Sem vida pública, Pitta perdeu as regalias da vida privada. Nada resume melhor a confusão de sua existência do que a entrevista coletiva sobre sua morte. Do tumor maligno no intestino, com metástase, não falaram os médicos Raul Cutait e Paulo Hoff, como seria de praxe. Quem atendeu os jornalistas foi o advogado Remo Battaglia, que aproveitou a oportunidade para incriminar a intoxicação de processos pela debilitação física de seu cliente. Pitta fora operado em janeiro, para a extração do tumor, e vivia, na ocasião, em regime de prisão preventiva. Somente três meses depois da cirurgia o mandado foi alterado para prisão domiciliar.
“A doença é a mágoa”, comentou o especulador Naji Nahas, cuja amizade valeu a Pitta uma vaga no arrastão de banqueiros do delegado Protógenes Queiroz. A Operação Satiagraha teria farejado 92 milhões de reais trocando de mãos, em remessas ilegais para o exterior – e as mãos de Pitta estariam no meio do rolo.

TAREFA 1:
Traduza para o inglês esta frase do texto sobre Pitta: "Pitta fora operado em janeiro, para a extração do tumor, e vivia, na ocasião, em regime de prisão preventiva."
TAREFA 2:
No texto sobre Pitta, quem falou com os jornalistas na entrevista coletiva sobre a morte dele?
TAREFA 3:
Transcreva um trecho do texto sobre Pitta: comece nas palavras "Sem vida pública, Pitta" e pare depois de "para prisão domiciliar.".

DADOS FORNECIDOS:
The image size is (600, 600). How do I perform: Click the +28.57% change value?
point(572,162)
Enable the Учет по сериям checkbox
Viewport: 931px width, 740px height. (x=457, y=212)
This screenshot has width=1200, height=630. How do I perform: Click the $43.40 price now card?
---
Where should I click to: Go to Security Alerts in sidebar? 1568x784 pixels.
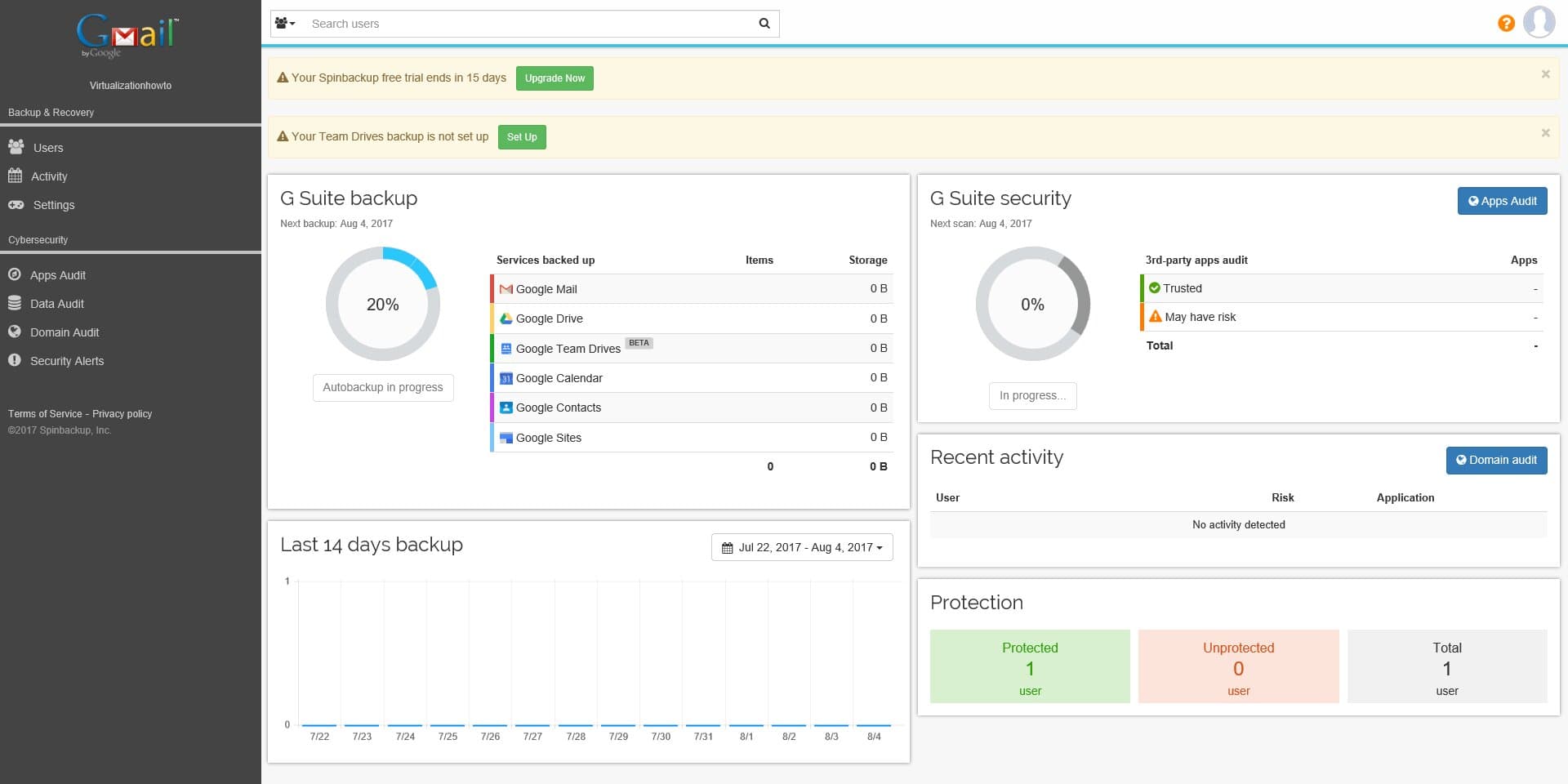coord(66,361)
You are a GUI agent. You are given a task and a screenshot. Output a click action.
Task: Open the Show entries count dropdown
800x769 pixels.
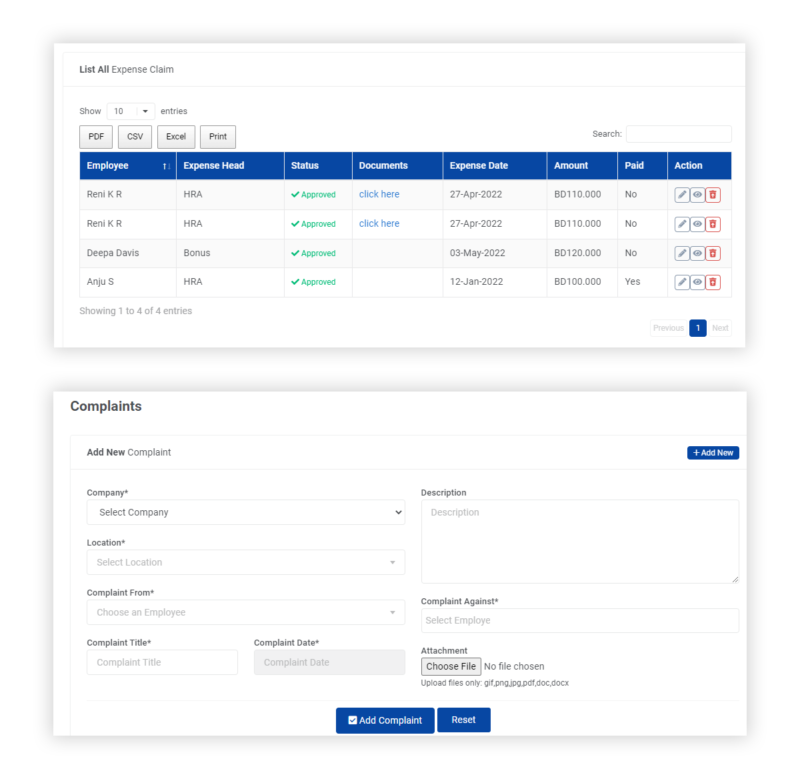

RESPOSTA 1:
Pitta had undergone surgery in January to remove the tumor and was, at the time, living under pretrial detention.

RESPOSTA 2:
O advogado Remo Battaglia.

RESPOSTA 3:
Sem vida pública, Pitta perdeu as regalias da vida privada. Nada resume melhor a confusão de sua existência do que a entrevista coletiva sobre sua morte. Do tumor maligno no intestino, com metástase, não falaram os médicos Raul Cutait e Paulo Hoff, como seria de praxe. Quem atendeu os jornalistas foi o advogado Remo Battaglia, que aproveitou a oportunidade para incriminar a intoxicação de processos pela debilitação física de seu cliente. Pitta fora operado em janeiro, para a extração do tumor, e vivia, na ocasião, em regime de prisão preventiva. Somente três meses depois da cirurgia o mandado foi alterado para prisão domiciliar.